##### Records to process #####
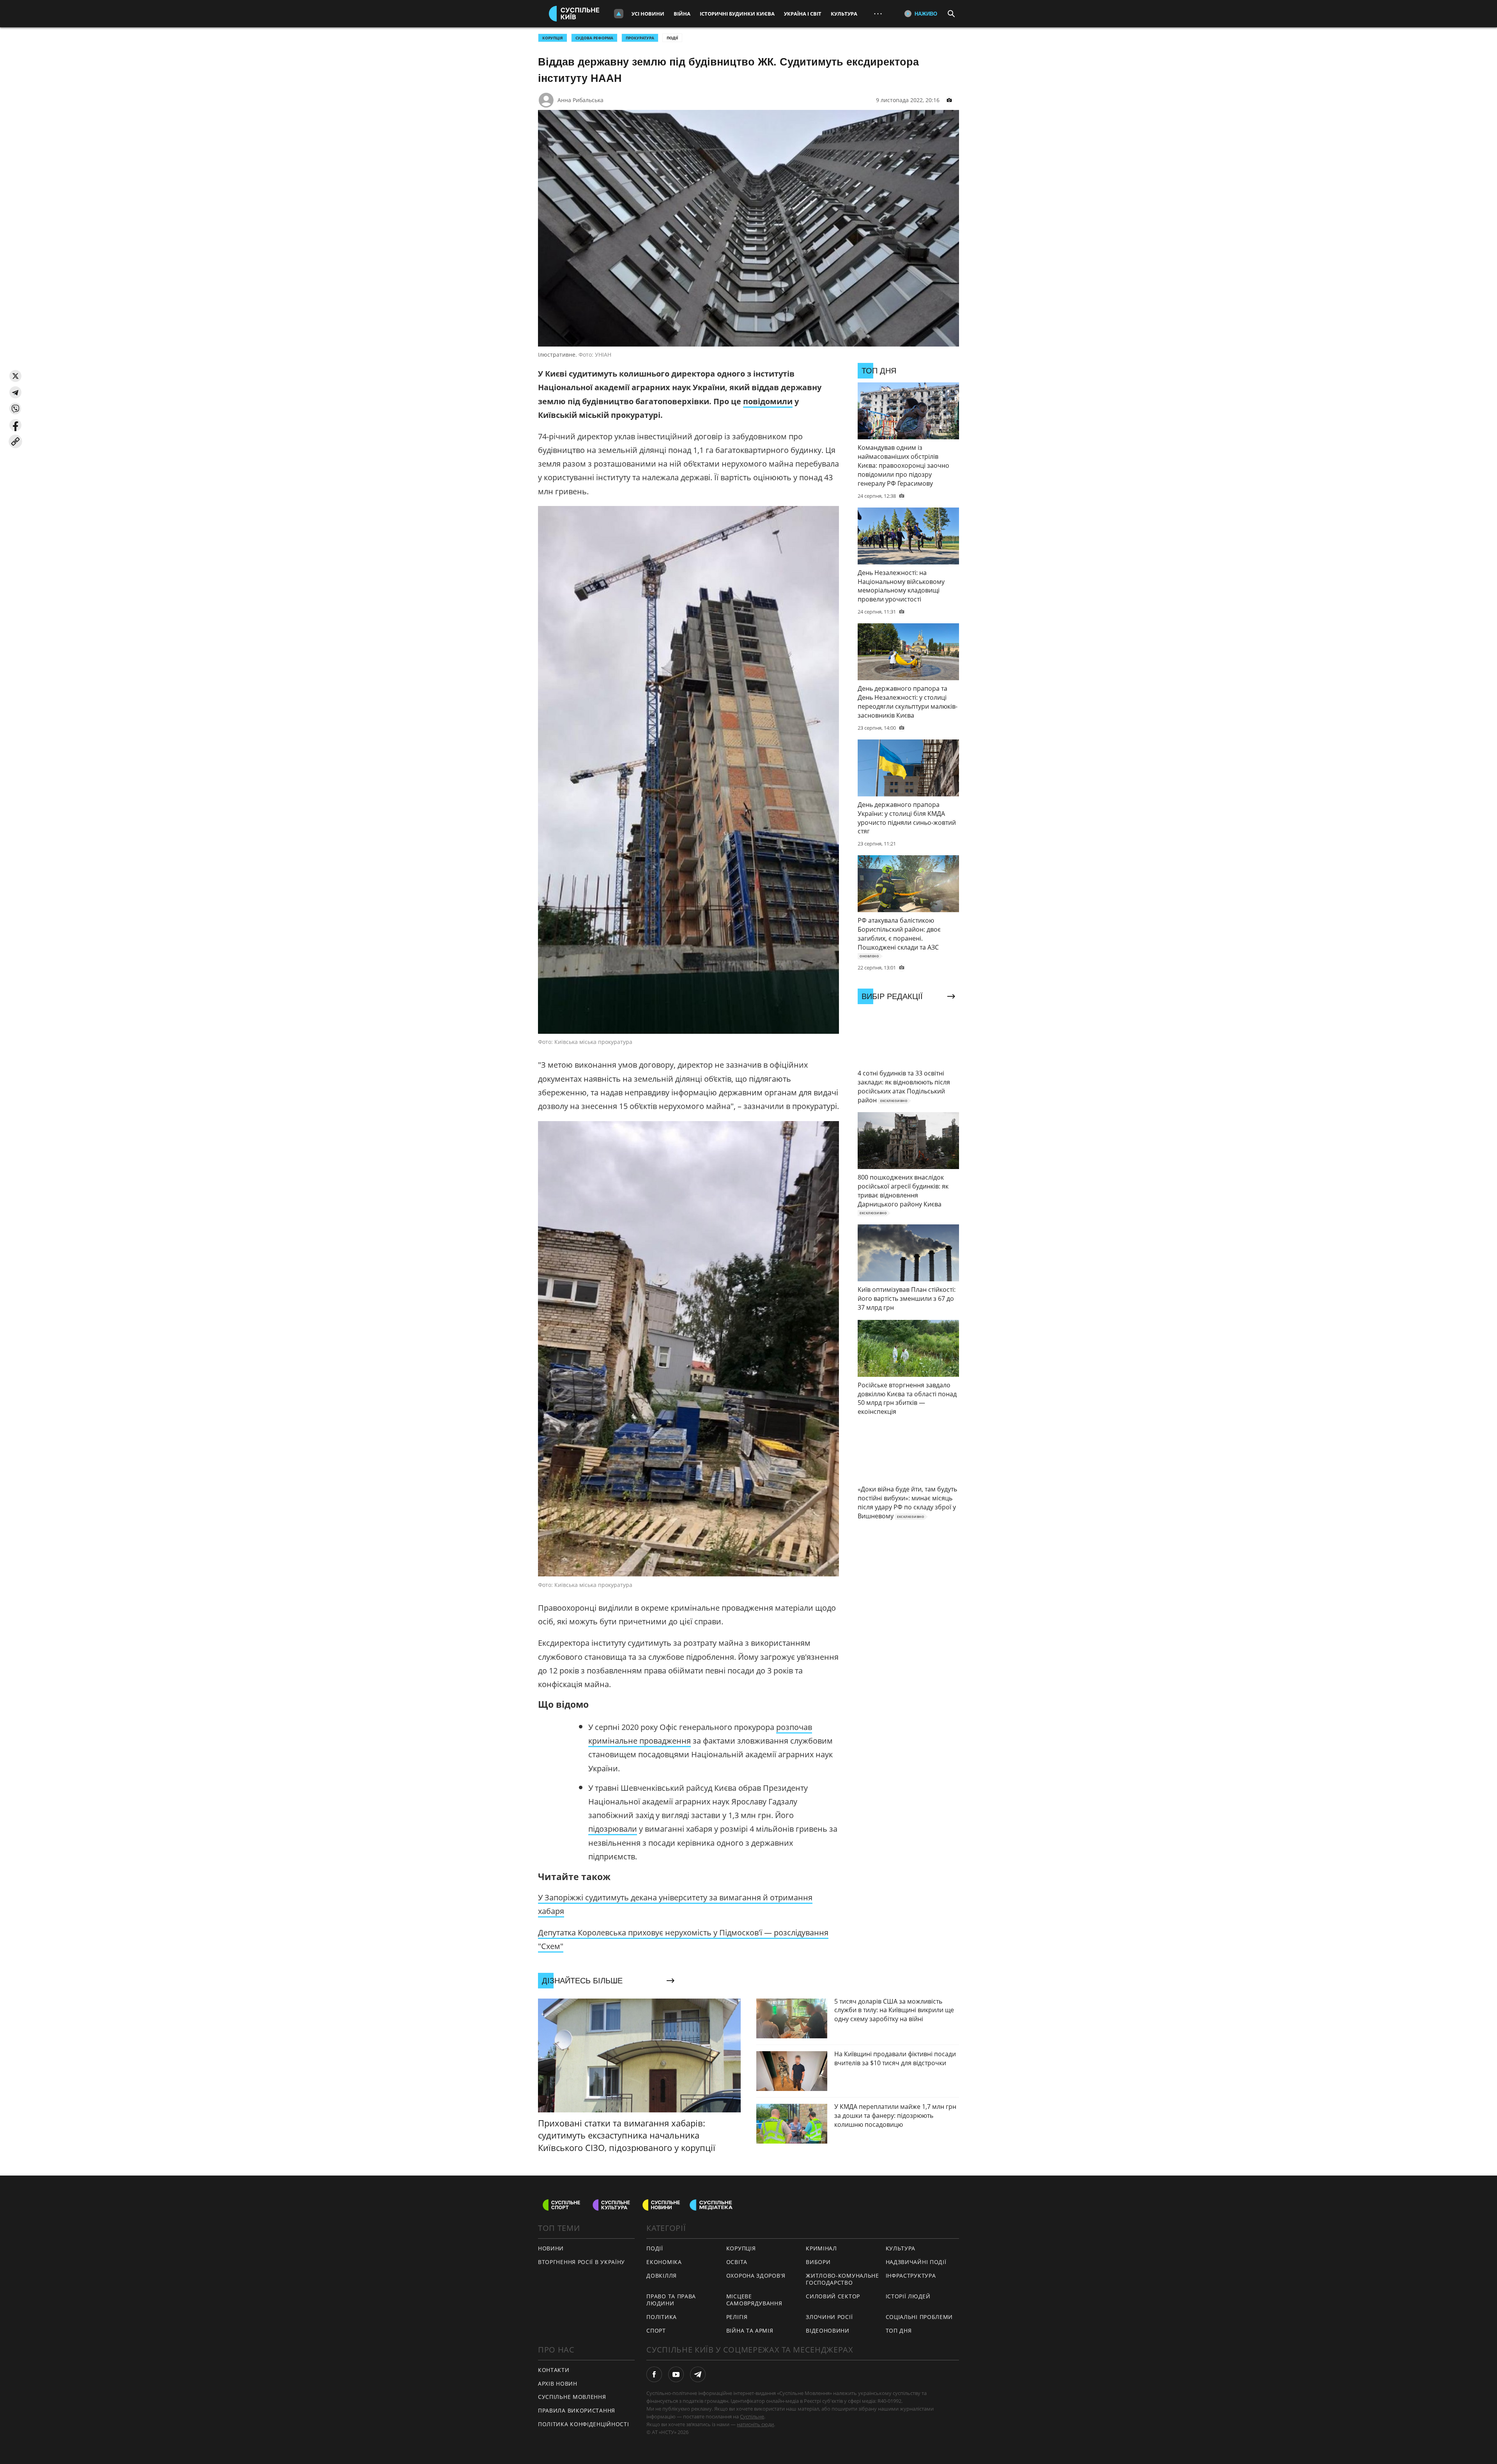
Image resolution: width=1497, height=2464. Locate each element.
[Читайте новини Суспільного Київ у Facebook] (654, 2374)
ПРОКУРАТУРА (640, 38)
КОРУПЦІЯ (552, 38)
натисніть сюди (755, 2424)
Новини (551, 2248)
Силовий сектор (833, 2296)
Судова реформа (594, 38)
#####
• What needs to be done
Give back exactly the lines from the line containing "КОРУПЦІЯ (552, 38)" to the end of the entries, and no other lines.

• Task response
КОРУПЦІЯ (552, 38)
натисніть сюди (755, 2424)
Новини (551, 2248)
Силовий сектор (833, 2296)
Судова реформа (594, 38)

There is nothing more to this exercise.